Interdire la vente à découvert, vous n’y pensez pas ! La pratique instituée qui consiste à parier sur la baisse du cours d’une action, quitte à mettre la chance de son côté en lançant des rumeurs, est par trop lucrative. Elle occupe dans le monde financier une place insoupçonnée, car elle fait des heureux des deux côtés, de celui des emprunteurs de titres comme de celui des prêteurs qui n’y rechignent pas afin d’arrondir leurs fins de mois. Mais il ne faudrait pas tomber dans l’excès !
Le temps semble venu de l’encadrer en raison des proportions qu’elle prend, qui ne sont pas sans rapport avec la baisse des taux d’intérêt, car il faut bien vivre et les prêts de titres y contribuent ! Ceux qui pratiquent la vente à découvert et qui la facilitent, les hedge funds et les banques, se défendent en prétendant qu’elle permet de dégonfler les bulles financières et de faire baisser les titres surévalués. Un argument qui vaut celui des opérateurs de trading à haute fréquence lorsqu’ils assurent améliorer « la liquidité » du marché. Les entreprises qui en sont victimes, comme Tesla dernièrement, réclament son interdiction. Ce à quoi les premiers rétorquent qu’ils ne font que profiter de la perte de confiance qui résulte des comptes non sincères, quand c’est le cas, des responsables d’entreprises.
Le plus gros fonds d’investissement, qui gère les retraites des japonais et dont le portefeuille représente 1.500 milliards de dollars, a pris une décision qui a fait trembler tous les acteurs de la vente à découvert.
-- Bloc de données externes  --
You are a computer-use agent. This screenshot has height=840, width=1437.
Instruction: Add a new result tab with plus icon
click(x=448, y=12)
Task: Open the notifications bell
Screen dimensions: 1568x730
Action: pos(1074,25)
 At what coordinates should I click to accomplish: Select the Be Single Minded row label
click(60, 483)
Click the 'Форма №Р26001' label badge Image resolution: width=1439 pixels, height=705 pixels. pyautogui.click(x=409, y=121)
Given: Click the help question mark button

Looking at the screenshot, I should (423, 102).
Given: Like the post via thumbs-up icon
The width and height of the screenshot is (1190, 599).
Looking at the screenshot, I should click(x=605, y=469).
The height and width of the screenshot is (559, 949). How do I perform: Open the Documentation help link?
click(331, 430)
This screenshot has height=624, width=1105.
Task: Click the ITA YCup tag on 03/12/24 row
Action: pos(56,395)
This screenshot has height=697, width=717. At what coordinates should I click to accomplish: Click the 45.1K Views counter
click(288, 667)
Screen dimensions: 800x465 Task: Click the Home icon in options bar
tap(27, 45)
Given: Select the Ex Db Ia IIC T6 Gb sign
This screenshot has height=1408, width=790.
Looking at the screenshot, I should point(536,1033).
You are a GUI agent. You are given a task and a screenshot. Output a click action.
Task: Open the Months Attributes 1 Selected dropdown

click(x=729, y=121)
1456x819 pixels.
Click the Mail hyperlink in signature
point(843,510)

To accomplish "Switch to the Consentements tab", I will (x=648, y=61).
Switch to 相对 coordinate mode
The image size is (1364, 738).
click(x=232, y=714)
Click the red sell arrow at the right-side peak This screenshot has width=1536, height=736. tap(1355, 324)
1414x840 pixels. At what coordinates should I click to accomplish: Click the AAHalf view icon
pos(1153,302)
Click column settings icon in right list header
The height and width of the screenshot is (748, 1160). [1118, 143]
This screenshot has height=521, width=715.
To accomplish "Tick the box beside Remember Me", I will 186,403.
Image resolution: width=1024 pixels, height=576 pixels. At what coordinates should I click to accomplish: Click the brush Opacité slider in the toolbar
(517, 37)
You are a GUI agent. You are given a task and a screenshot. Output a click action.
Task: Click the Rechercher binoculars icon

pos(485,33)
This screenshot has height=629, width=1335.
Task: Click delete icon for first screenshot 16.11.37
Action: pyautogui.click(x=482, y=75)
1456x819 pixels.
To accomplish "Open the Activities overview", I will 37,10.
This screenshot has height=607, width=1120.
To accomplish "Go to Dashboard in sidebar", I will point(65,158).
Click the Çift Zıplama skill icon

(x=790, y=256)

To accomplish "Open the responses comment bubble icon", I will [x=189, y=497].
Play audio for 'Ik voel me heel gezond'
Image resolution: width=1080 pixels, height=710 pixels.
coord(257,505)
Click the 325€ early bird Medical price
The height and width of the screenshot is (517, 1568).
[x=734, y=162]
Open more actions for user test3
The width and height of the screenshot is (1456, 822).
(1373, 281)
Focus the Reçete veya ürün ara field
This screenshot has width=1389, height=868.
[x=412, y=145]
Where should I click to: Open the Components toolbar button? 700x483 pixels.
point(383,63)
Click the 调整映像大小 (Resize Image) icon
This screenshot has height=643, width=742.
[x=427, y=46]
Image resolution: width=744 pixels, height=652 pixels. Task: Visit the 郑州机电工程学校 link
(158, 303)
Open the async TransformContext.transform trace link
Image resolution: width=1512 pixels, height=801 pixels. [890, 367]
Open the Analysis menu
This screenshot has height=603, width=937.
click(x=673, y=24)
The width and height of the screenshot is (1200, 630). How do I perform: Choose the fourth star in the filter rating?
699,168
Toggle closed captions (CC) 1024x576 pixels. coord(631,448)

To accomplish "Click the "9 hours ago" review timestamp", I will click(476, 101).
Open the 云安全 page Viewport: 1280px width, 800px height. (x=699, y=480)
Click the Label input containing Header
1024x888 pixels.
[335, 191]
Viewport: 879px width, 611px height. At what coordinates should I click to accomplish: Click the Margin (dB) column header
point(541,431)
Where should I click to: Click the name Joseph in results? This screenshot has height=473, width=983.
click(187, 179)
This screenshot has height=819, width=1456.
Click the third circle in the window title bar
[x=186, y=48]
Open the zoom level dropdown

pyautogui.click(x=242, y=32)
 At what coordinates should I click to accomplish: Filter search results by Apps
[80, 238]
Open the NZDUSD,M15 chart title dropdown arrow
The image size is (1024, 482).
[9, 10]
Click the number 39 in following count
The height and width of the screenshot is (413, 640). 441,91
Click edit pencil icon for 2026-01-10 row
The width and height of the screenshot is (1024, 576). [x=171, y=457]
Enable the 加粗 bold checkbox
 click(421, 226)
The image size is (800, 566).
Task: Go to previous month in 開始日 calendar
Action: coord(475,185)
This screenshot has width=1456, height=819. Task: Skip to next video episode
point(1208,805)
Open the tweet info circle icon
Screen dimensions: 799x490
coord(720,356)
Il a annoncé ne plus vouloir prêter – moyennant finance – les actions qu’il détient, ce qui lui rapportait bon an mal an 300 millions de dollars nets selon le Financial Times. S’il faisait des émules, que deviendrait ce marché ?
Que va-t-il sortir des débats sur l’encadrement de la vente à découvert dont l’écho est sorti des cénacles financiers ? Il est question de remédier à son « absence de transparence », et certains pousseraient l’indiscrétion jusqu’à demander que leurs acteurs agissent à visage découvert. Allons, il faut savoir raison garder, car on finirait à force par en arriver à son interdiction ! Seule la Commission pouvant formellement la décider, la vente à découvert a encore de beaux jours devant elle. Des obligations de reporting auprès de « dépositaires agréés » entreront en vigueur en avril prochain. Dans quelles conditions pourra-t-il y être accédé ? le suspense est intolérable.